Go through the entries and write each one out again unchanged.

Segment Start: Data in this exercise

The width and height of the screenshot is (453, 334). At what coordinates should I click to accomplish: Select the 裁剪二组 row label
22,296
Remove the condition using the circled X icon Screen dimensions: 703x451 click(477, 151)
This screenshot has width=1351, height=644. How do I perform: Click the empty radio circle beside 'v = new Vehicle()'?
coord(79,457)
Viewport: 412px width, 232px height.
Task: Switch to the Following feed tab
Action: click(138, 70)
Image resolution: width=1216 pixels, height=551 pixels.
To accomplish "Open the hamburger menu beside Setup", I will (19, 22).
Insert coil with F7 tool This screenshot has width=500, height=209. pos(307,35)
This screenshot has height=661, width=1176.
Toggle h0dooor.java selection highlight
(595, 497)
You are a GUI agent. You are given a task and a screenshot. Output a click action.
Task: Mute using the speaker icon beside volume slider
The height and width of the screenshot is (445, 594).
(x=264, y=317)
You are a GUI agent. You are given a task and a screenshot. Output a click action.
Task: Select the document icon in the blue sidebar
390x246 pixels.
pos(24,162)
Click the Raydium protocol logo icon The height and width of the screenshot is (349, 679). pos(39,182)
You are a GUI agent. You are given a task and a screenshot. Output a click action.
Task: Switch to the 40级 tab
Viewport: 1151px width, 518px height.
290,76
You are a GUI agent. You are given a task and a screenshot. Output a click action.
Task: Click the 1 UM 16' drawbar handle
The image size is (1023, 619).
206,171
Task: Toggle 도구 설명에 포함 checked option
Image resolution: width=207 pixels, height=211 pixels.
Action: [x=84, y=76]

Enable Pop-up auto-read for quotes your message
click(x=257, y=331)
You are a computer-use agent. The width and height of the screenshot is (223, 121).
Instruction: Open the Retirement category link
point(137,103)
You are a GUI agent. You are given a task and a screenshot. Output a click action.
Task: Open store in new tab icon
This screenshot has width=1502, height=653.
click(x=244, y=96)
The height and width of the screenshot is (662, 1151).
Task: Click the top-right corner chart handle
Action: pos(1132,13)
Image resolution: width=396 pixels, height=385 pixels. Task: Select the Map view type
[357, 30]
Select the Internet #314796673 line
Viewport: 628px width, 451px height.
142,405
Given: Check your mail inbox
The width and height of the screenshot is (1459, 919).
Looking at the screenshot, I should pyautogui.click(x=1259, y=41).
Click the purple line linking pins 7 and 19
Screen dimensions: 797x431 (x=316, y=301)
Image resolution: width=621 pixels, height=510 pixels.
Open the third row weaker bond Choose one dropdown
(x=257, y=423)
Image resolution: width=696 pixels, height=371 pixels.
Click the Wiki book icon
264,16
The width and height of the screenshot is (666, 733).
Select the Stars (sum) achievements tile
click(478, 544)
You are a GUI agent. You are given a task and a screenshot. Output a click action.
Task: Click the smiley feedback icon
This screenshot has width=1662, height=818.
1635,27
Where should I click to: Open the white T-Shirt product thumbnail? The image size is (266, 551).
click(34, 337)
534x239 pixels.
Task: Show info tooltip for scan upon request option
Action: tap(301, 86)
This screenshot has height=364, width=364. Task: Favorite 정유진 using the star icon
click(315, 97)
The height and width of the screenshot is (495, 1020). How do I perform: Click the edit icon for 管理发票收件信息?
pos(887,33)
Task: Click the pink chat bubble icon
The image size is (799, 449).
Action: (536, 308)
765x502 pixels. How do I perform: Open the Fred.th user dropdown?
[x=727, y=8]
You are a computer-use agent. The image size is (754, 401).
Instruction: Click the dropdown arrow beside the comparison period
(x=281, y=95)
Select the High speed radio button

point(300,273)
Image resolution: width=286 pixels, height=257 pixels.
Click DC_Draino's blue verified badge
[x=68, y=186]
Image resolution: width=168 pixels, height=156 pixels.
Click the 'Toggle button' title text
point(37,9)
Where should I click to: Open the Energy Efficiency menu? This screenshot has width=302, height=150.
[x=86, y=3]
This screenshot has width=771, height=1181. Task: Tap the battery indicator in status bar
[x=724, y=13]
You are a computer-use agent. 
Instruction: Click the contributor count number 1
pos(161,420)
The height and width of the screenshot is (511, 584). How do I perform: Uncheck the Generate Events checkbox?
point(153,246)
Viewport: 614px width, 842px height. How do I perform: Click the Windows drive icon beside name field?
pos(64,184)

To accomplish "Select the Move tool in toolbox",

Segment End: Data in this exercise

▸ Answer to the exercise:
The width and height of the screenshot is (453, 334). At what coordinates should I click to accomplish: Select the 裁剪二组 row label
22,296
Remove the condition using the circled X icon Screen dimensions: 703x451 click(477, 151)
This screenshot has width=1351, height=644. How do I perform: Click the empty radio circle beside 'v = new Vehicle()'?
coord(79,457)
Viewport: 412px width, 232px height.
Task: Switch to the Following feed tab
Action: click(138, 70)
Image resolution: width=1216 pixels, height=551 pixels.
To accomplish "Open the hamburger menu beside Setup", I will (19, 22).
Insert coil with F7 tool This screenshot has width=500, height=209. pos(307,35)
This screenshot has height=661, width=1176.
Toggle h0dooor.java selection highlight
(595, 497)
You are a GUI agent. You are given a task and a screenshot. Output a click action.
Task: Mute using the speaker icon beside volume slider
The height and width of the screenshot is (445, 594).
(x=264, y=317)
You are a GUI agent. You are given a task and a screenshot. Output a click action.
Task: Select the document icon in the blue sidebar
390x246 pixels.
pos(24,162)
Click the Raydium protocol logo icon The height and width of the screenshot is (349, 679). pos(39,182)
You are a GUI agent. You are given a task and a screenshot. Output a click action.
Task: Switch to the 40级 tab
Viewport: 1151px width, 518px height.
290,76
You are a GUI agent. You are given a task and a screenshot. Output a click action.
Task: Click the 1 UM 16' drawbar handle
The image size is (1023, 619).
206,171
Task: Toggle 도구 설명에 포함 checked option
Image resolution: width=207 pixels, height=211 pixels.
Action: [x=84, y=76]

Enable Pop-up auto-read for quotes your message
click(x=257, y=331)
You are a computer-use agent. The width and height of the screenshot is (223, 121).
Instruction: Open the Retirement category link
point(137,103)
You are a GUI agent. You are given a task and a screenshot. Output a click action.
Task: Open store in new tab icon
This screenshot has width=1502, height=653.
click(x=244, y=96)
The height and width of the screenshot is (662, 1151).
Task: Click the top-right corner chart handle
Action: pos(1132,13)
Image resolution: width=396 pixels, height=385 pixels. Task: Select the Map view type
[357, 30]
Select the Internet #314796673 line
Viewport: 628px width, 451px height.
142,405
Given: Check your mail inbox
The width and height of the screenshot is (1459, 919).
Looking at the screenshot, I should pyautogui.click(x=1259, y=41).
Click the purple line linking pins 7 and 19
Screen dimensions: 797x431 (x=316, y=301)
Image resolution: width=621 pixels, height=510 pixels.
Open the third row weaker bond Choose one dropdown
(x=257, y=423)
Image resolution: width=696 pixels, height=371 pixels.
Click the Wiki book icon
264,16
The width and height of the screenshot is (666, 733).
Select the Stars (sum) achievements tile
click(478, 544)
You are a GUI agent. You are given a task and a screenshot. Output a click action.
Task: Click the smiley feedback icon
This screenshot has width=1662, height=818.
1635,27
Where should I click to: Open the white T-Shirt product thumbnail? The image size is (266, 551).
click(34, 337)
534x239 pixels.
Task: Show info tooltip for scan upon request option
Action: tap(301, 86)
This screenshot has height=364, width=364. Task: Favorite 정유진 using the star icon
click(315, 97)
The height and width of the screenshot is (495, 1020). How do I perform: Click the edit icon for 管理发票收件信息?
pos(887,33)
Task: Click the pink chat bubble icon
The image size is (799, 449).
Action: (536, 308)
765x502 pixels. How do I perform: Open the Fred.th user dropdown?
[x=727, y=8]
You are a computer-use agent. The image size is (754, 401).
Instruction: Click the dropdown arrow beside the comparison period
(x=281, y=95)
Select the High speed radio button

point(300,273)
Image resolution: width=286 pixels, height=257 pixels.
Click DC_Draino's blue verified badge
[x=68, y=186]
Image resolution: width=168 pixels, height=156 pixels.
Click the 'Toggle button' title text
point(37,9)
Where should I click to: Open the Energy Efficiency menu? This screenshot has width=302, height=150.
[x=86, y=3]
This screenshot has width=771, height=1181. Task: Tap the battery indicator in status bar
[x=724, y=13]
You are a computer-use agent. 
Instruction: Click the contributor count number 1
pos(161,420)
The height and width of the screenshot is (511, 584). How do I perform: Uncheck the Generate Events checkbox?
point(153,246)
Viewport: 614px width, 842px height. How do I perform: Click the Windows drive icon beside name field?
pos(64,184)

To accomplish "Select the Move tool in toolbox",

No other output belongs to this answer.